- _What you will do_
1. In the excerpt on the Sermon on the Mount that follows, how many times does the LXX use "went up the mountain" of Moses?
2. In the excerpt on the Sermon on the Mount below, reproduce word for word the passage from "Eric Ottenheijm shows, however, that" up to and including "word in 40:9.".

The following information is derived from a paper by Eric Ottenheijm of the University of Utrecht presented at the 2010 Society of Biblical Literature in the Matthew section.

In Matthew 5:1, Yeshua went up on “the mountain.” No one knows which mountain, although there is a lovely hill which is the traditional spot. More important than a physical location, though, is understanding the allusion of “the mountain.” There are a number of mountains of great significance in the Hebrew Bible. The echoes of Exodus and Isaiah in particular add depth and meaning to the Sermon on the Mount.

For a long time, it has been recognized that Yeshua’s ascending the mountain to deliver the Sermon on the Mount has echoes of Moses ascending Sinai to receive and then deliver the Torah. There is a long tradition of viewing the Beatitudes, for example, as a sort of new Ten Commandments.

Dale Allison, in The New Moses: A Matthean Typology, gives a few reinforcements to the Sinai imagery: (1) “went up the mountain” in the LXX (Greek or Septuagint version of the Bible) is used 18 times of Moses, (2) Yeshua sat on the mountain and Moses “dwelt” or “sat” forty days according to Deuteronomy 9:9, (3) other Jewish literature such as 4 Ezra 14 uses the “sat” motif to make a character echo Moses, and (4) Matthew 8:1 continues to echo language about Moses.

Eric Ottenheijm shows, however, that more than Moses is going in in the mount of the Sermon.

“How beautiful upon the mountains are the feet of him who brings good tidings, who publishes peace, who brings good tidings of good, who publishes salvation, who says to Zion, ‘Your God reigns,’” says Isaiah in 52:7.

“Get you up to a high mountain, O Zion, herald of good tidings,” is Isaiah’s word in 40:9.

“The Spirit of the Lord God is upon me, because the Lord has anointed me to bring good tidings to the afflicted,” Isaiah says in 61:1.

- _Dataset entries_
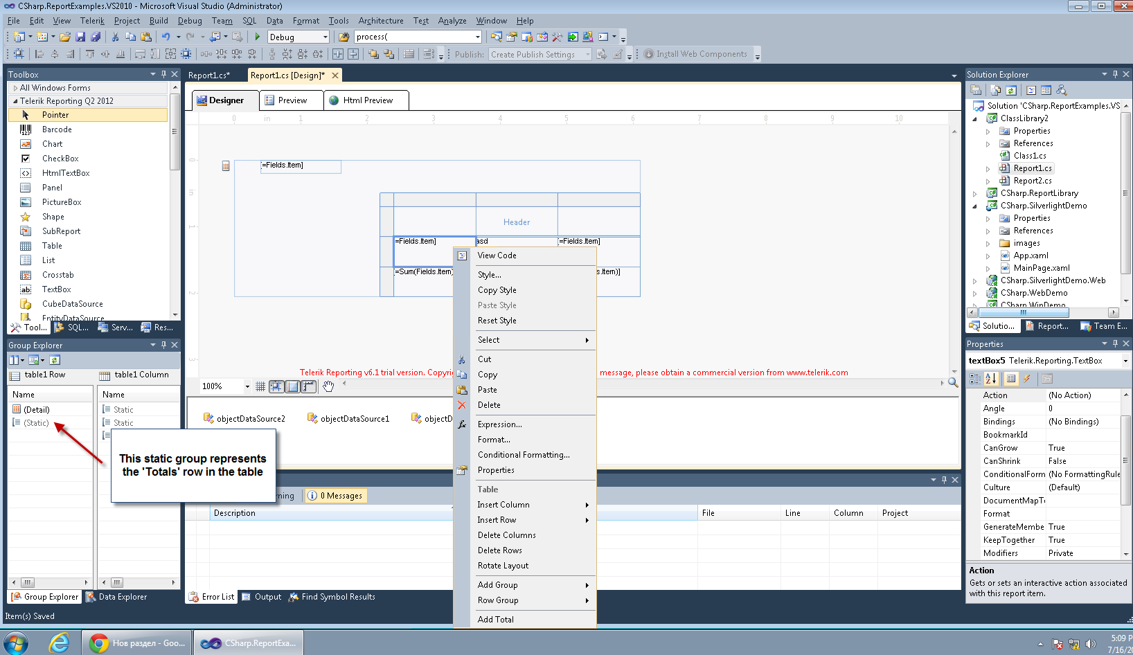Click Add Total in context menu

[496, 620]
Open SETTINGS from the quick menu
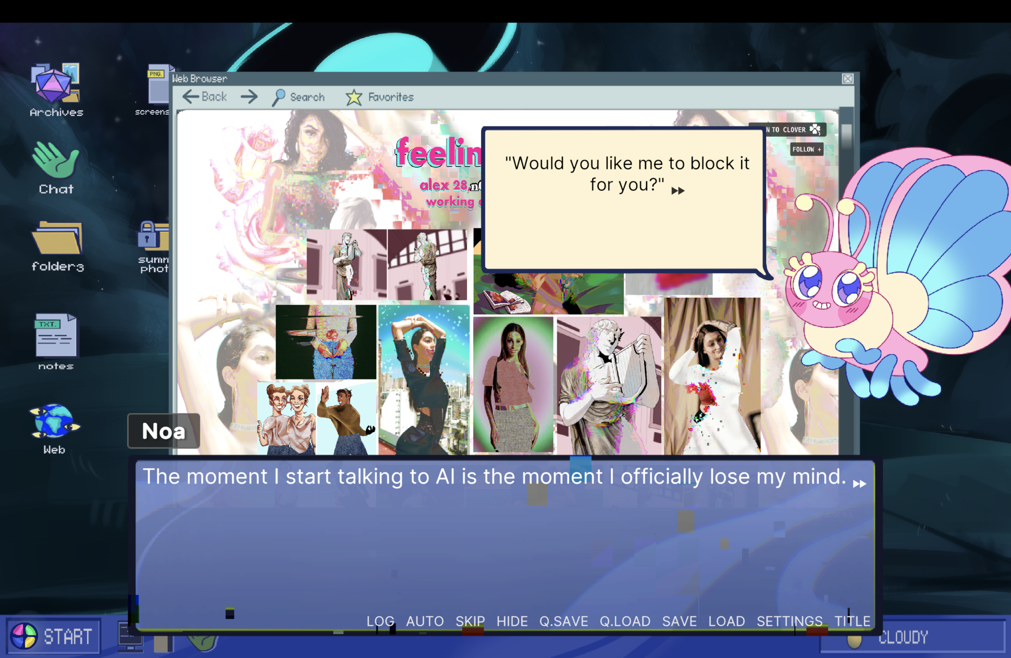The image size is (1011, 658). pyautogui.click(x=789, y=622)
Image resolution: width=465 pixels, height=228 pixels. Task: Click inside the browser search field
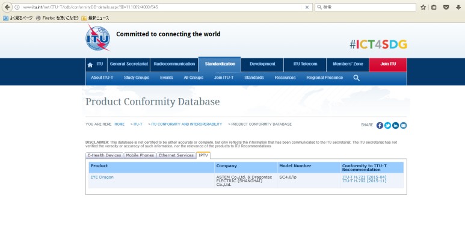[x=365, y=7]
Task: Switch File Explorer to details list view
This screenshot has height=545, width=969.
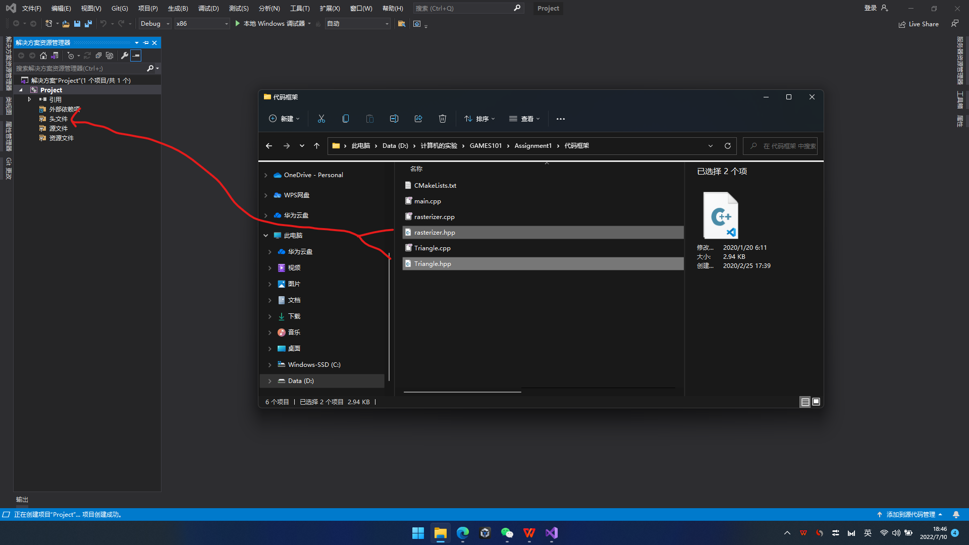Action: click(x=805, y=402)
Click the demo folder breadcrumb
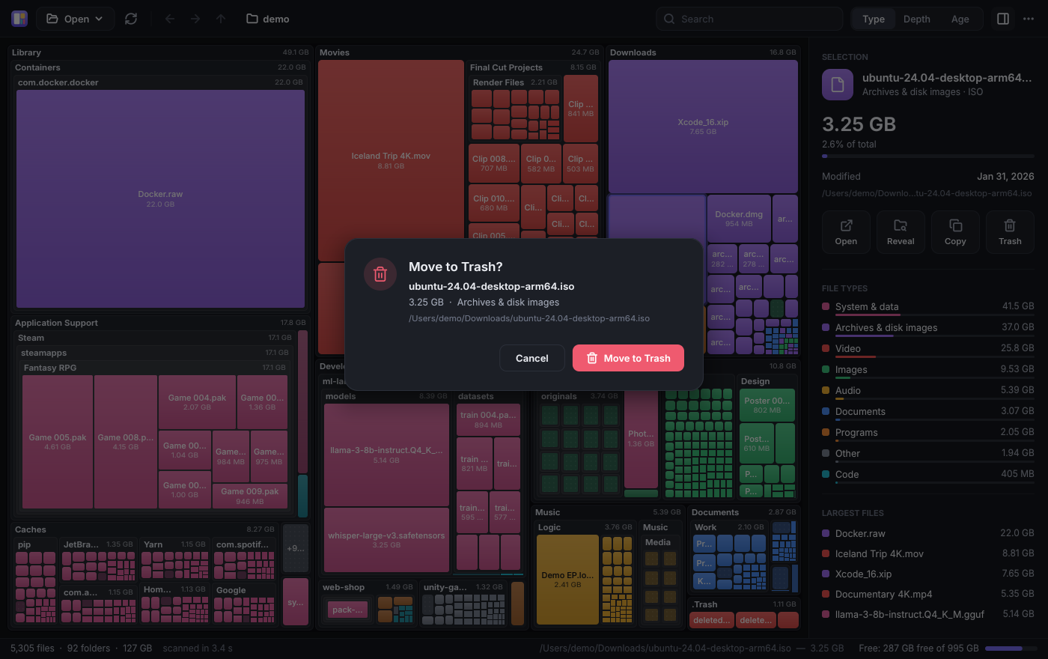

- _Full solutions_
1. 18 times.

2.
Eric Ottenheijm shows, however, that more than Moses is going in in the mount of the Sermon.

“How beautiful upon the mountains are the feet of him who brings good tidings, who publishes peace, who brings good tidings of good, who publishes salvation, who says to Zion, ‘Your God reigns,’” says Isaiah in 52:7.

“Get you up to a high mountain, O Zion, herald of good tidings,” is Isaiah’s word in 40:9.